En 1997, désirant évoquer le nombre de musulmans en France , Jean-Louis Debré alors président du groupe RPR à l’Assemblée nationale française , nous apprenait que les « islamistes » représentaient en France « quatre millions de personnes » (2). Ce qui fait beaucoup pour une mouvance qui sous-tend une idéologie de combat. Aussi innocentes soit-elles , de telles déclarations peuvent accentuer la confusion dans l’esprit des gens . A la veille des attentats du 11 Septembre 2001 , l’équation Islam est égale à islamisme est égale à terrorisme s’est consolidée. Qui ne se souvient pas des meurtres commis au lendemain des attentats ?Les victimes ayant eu le tort d’être (ou de ressembler à) des musulmans.

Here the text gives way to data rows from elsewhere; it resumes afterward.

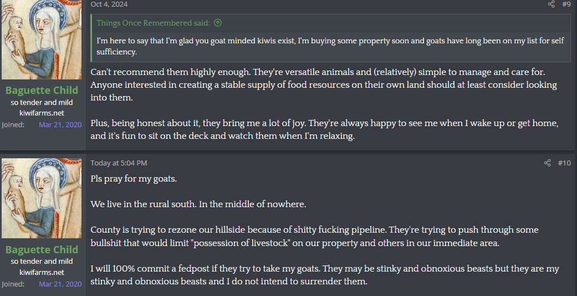This screenshot has height=296, width=577.
Task: Click the Today at 5:04 PM timestamp
Action: pos(119,163)
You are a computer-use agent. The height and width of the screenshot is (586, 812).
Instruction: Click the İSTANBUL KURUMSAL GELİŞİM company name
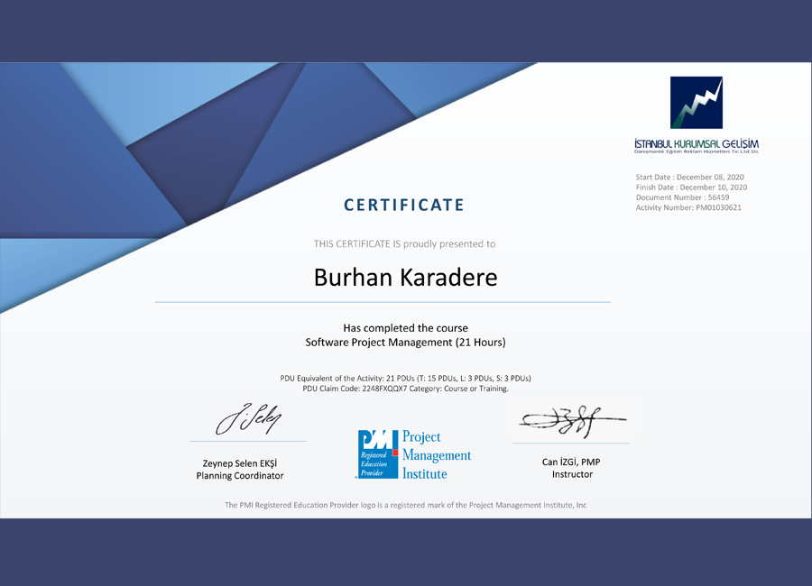pos(696,143)
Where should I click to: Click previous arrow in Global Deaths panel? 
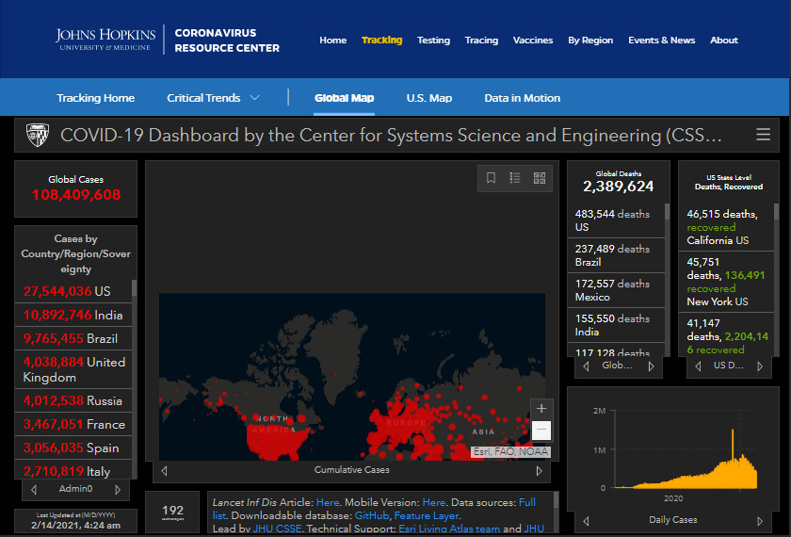[587, 366]

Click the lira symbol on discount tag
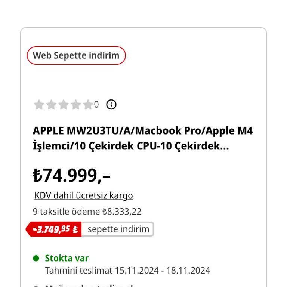coord(75,229)
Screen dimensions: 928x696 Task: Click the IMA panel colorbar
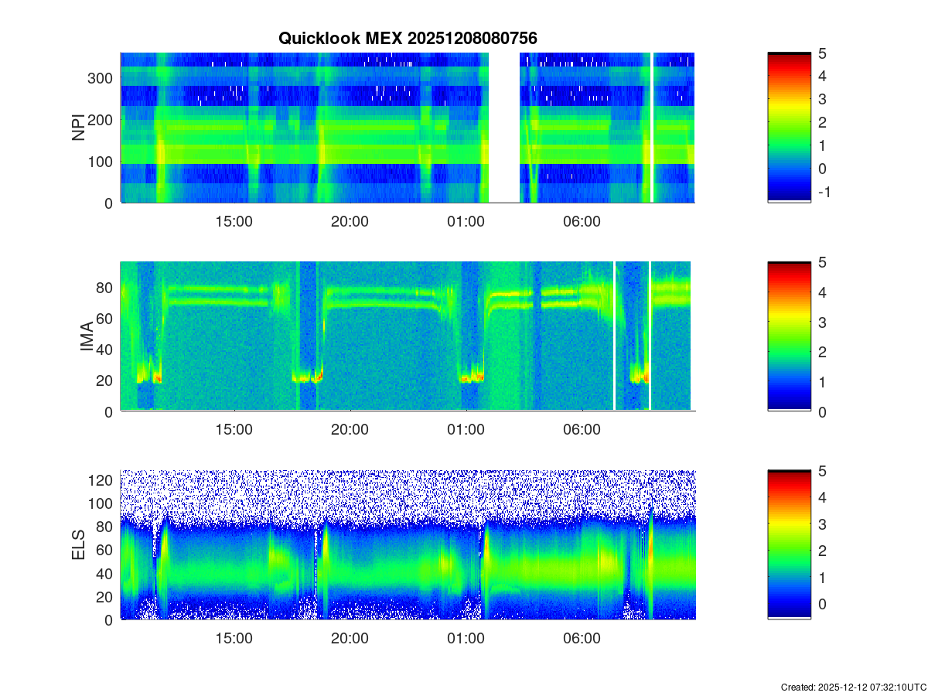(789, 336)
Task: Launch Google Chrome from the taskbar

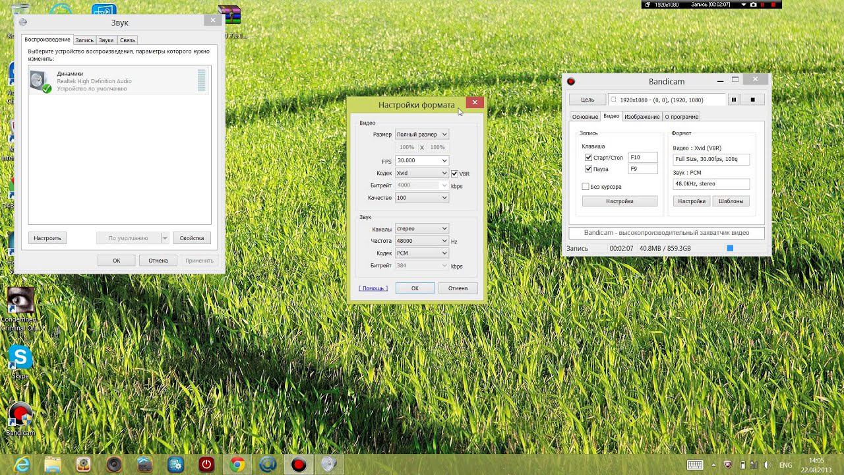Action: (237, 464)
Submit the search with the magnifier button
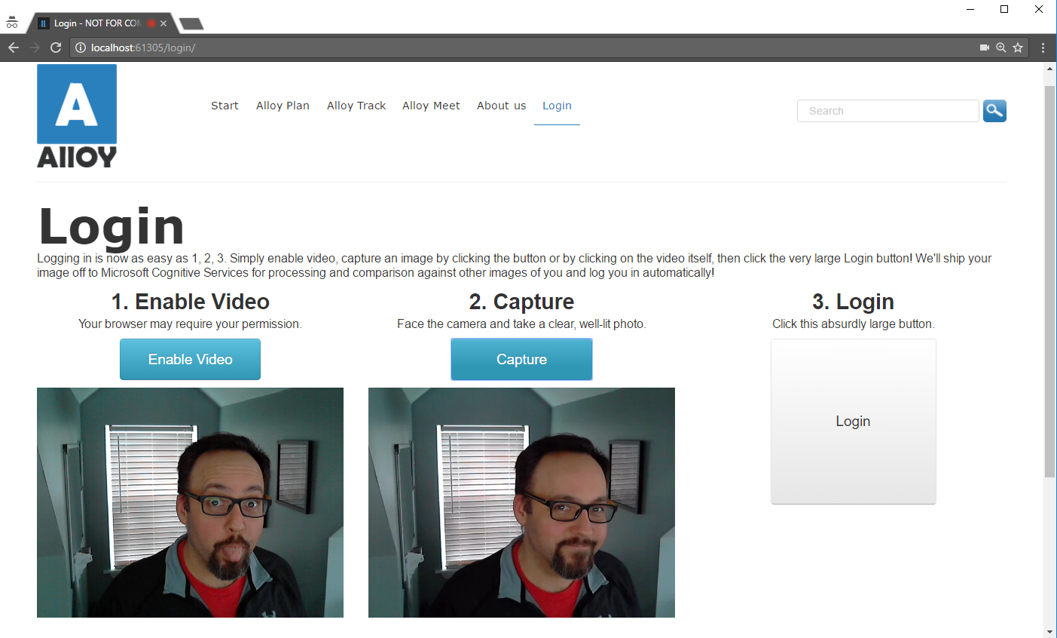Image resolution: width=1057 pixels, height=638 pixels. [994, 111]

Or les propos de pseudo-intellectuels risquent d’envenimer l’ ambiance . Le ton peut aller de la critique la moins tendre de l’Islam chez Alexandre del Valle (3) à l’Islamophobie la plus avouée chez Ibn Warraq et Guy Hennebelle pour qui « L’islam en tant que tel n’est pas une religion modérée : il suffit de lire le Coran, truffé de menaces et d’imprécations en tout genre pour s’en convaincre ! (...) Vous êtes-vous jamais demandé pourquoi la totalité du milliard de musulmans croupit sous des régimes plus despotiques les uns que les autres ? Pourquoi l’islam ne parvient pas à s’arracher, malgré le pétrole et le reste, au sous-développement ». (4)

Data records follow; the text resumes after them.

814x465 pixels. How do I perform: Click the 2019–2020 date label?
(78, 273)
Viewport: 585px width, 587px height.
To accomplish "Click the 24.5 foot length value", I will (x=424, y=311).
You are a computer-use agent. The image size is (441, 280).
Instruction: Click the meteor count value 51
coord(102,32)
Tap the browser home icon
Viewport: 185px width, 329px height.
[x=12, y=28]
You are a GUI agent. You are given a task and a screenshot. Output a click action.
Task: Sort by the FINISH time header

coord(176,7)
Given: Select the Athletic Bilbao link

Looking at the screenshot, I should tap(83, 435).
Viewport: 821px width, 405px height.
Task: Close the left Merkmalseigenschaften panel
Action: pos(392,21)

Exacerbé par de telles allégations Alain Grech , nous invite à la réflexion à partir de l’énoncé suivant : « Le chef de la femme, c’est l’homme (...). Si la femme ne porte pas le voile, qu’elle se fasse tondre. (...) L’homme, lui, ne doit pas se voiler la tête : il est l’image de la gloire de Dieu ; mais la femme est la gloire de l’homme. (...) Et l’homme n’a pas été créé pour la femme, mais la femme pour l’homme. Voilà pourquoi la femme doit porter sur la tête la marque de sa dépendance.’’ » .

L’auteur nous apprend que cette injonction faite aux femmes de porter le voile et de se soumettre à l’homme ne se trouve pas dans le Coran mais qu’elle a été énoncé par l’apôtre Paul dans sa première épître aux Corinthiens. Peut-on à partir de là juger que le monde chrétien est machiste et obscurantiste ? (5)

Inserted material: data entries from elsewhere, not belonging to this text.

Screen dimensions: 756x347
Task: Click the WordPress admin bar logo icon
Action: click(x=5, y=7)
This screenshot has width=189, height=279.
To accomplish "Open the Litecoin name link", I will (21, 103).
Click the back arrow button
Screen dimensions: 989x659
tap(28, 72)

D’autres auteurs nous renseignent sur ce qu’est réellement l’islamisme. Abdessamad Dialmy dans un article intitulé « L’islamisme marocain : entre révolution et intégration » nous apprend que : « Par islamisme, nous entendons tout mouvement social basé sur l’exploitation de l’islam à des fins politiques et qui, plus précisément, tente d’exercer le pouvoir au nom de la religion seule », Les islamistes luttent donc essentiellement pour le pouvoir, l’auteur ajoute de plus que « l’islamiste n’a pas en général une connaissance théologique ou juridique (fiqhique) profonde, ce qui le conduit à exiger de soi et des autres une pratique religieuse rigoureuse fondée sur le respect de la lettre des textes fondateurs.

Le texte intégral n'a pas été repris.